The thick, creamy, foul-smelling liquid which is light gray to brown in colour contained in the anal sacs is squeezed onto faeces when the cat defecates. This imparts a particular smell onto the faeces which acts as a calling card for the cat.
The scent is particular to that individual cat allowing others to know that they’ve been there. It is part of the well-known behaviour of the domestic cat: scent marking.
Anal sacs are also referred to as anal glands. The walls of the sacs are lined with a lot of sebaceous glands that produce this foul-smelling liquid.
The diagram on this page shows you where they are located and where the liquid is deposited onto faeces as the cat defecates. It’s just before the anus at the extreme end of the colon called the rectum.
At a more detailed scientific level, a study looked at the bacteria in the anal glands which through fermentation produce volatile compounds which provide this “signalling”. The word “signalling” in this instance means that the domestic cat is signalling to others of their presence.
Volatile compounds (VOCs) are organic chemicals that have a high vapour pressure at room temperature and emit gases.

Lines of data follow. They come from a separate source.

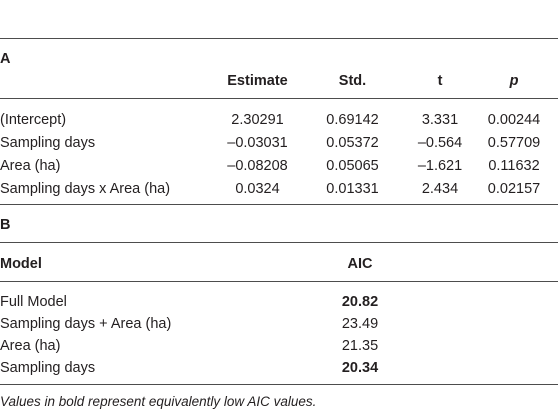 This screenshot has width=558, height=412. What do you see at coordinates (360, 346) in the screenshot?
I see `aic-cell: 21.35` at bounding box center [360, 346].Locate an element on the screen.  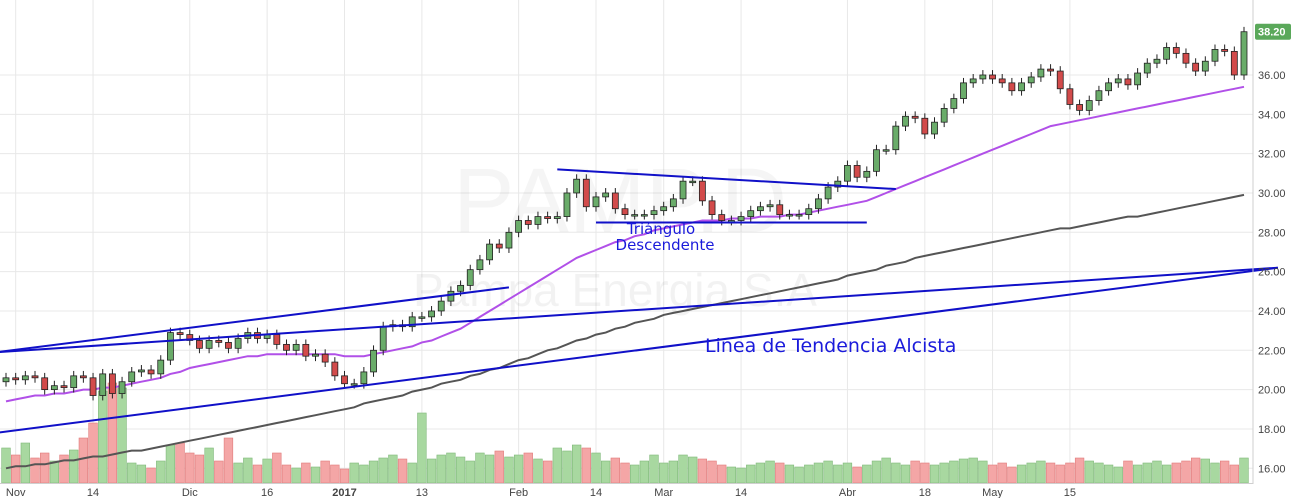
x-tick-label: Nov is located at coordinates (16, 492).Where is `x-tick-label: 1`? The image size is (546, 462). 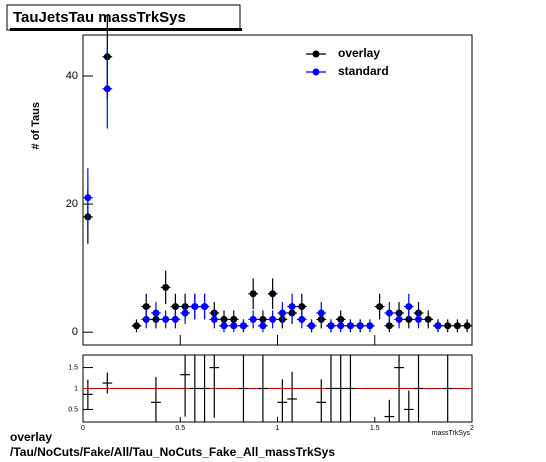
x-tick-label: 1 is located at coordinates (278, 428).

Below is a summary of the study on a Bengal cat which I’ve referred to:
The study discusses the role of scent secretions and marking behaviors in communication among social animals, specifically mentioning the anal sacs found in species in the Order Carnivora as an important source of odors.

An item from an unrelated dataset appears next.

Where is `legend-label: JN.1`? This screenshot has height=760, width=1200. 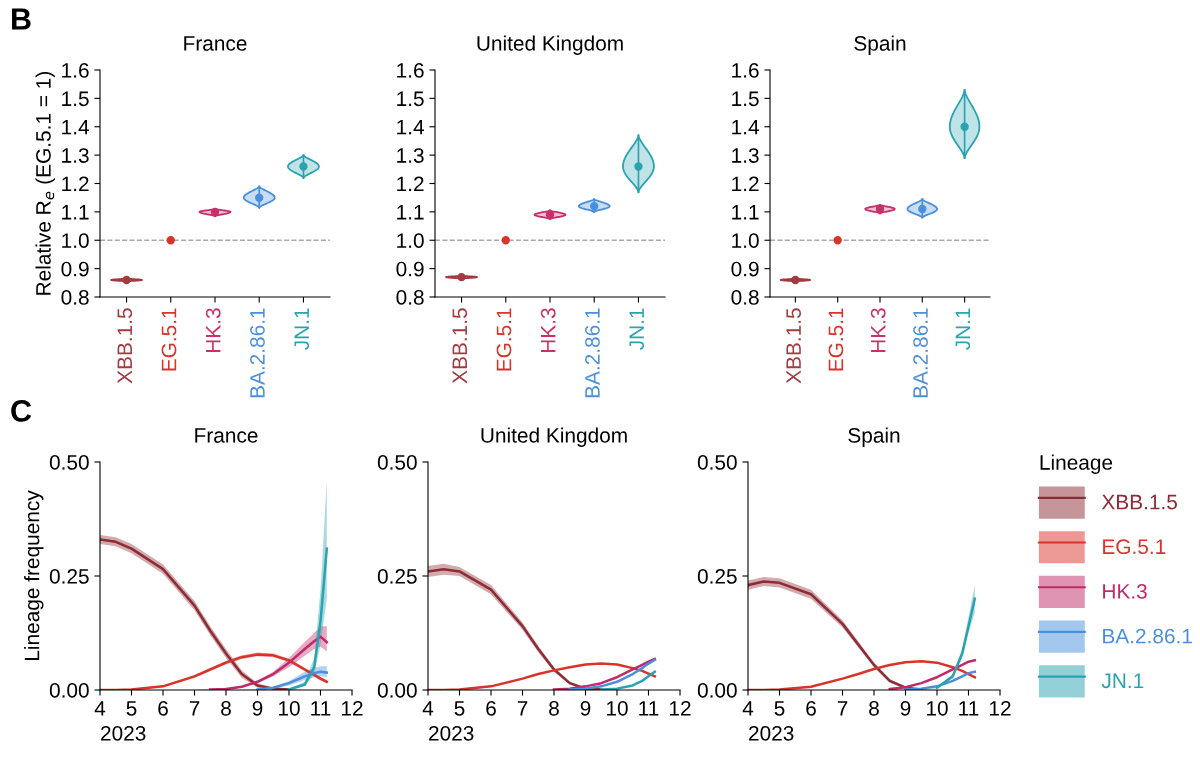
legend-label: JN.1 is located at coordinates (1122, 681).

These secretions from the anal sac may be used for a variety of behaviors, such as defense, species recognition, and signaling reproductive status. The passage also introduces the fermentation hypothesis, which suggests that microorganisms living in association with animals contribute to the chemical signals used in communication and that variation in these signals reflects variation in the microbial community.
The study looked at the anal sac secretions from a male Bengal cat, a hybrid of the domestic cat and the leopard cat, to examine the fermentation hypothesis. The study involved collecting anal sac secretions, extracting DNA, and performing PCR amplification and sequencing to characterize the microbial community.
The study also involves isolating bacterial colonies and using Solid Phase Microextraction gas chromatography-mass spectrometry to identify volatile organic compounds (VOCs) in the anal sac secretions and in cultures of selected bacterial isolates.
The results of the study show that the anal sac contains a bacterial community consisting mainly of a few abundant taxa, and that these taxa produce numerous VOCs that are also found in the anal sac secretions. These findings support the fermentation hypothesis and the idea that the anal sac may be maintained in part to house bacteria that produce VOCs for the host.
Although, normally, the anal sacs are emptied naturally by rectal pressure when the cat poops, they might become impacted although this is uncommon. It occurs when the sacs fail to empty normally. The ducts which carry the liquid to the rectum might be plugged because the secretions are so pasty. The condition might not be recognised until an infection has developed. An abscess might also develop. Your cat might scoot to try and relieve the irritation. A veterinary visit will be needed. Or at least a telephone consultation if that is permitted by your veterinarian. It is possible for a cat caregiver to express anal sacs if they have the knowledge. There is no substitute for a vet visit when needed and an infection in the anal sacs needs a vet’s attention.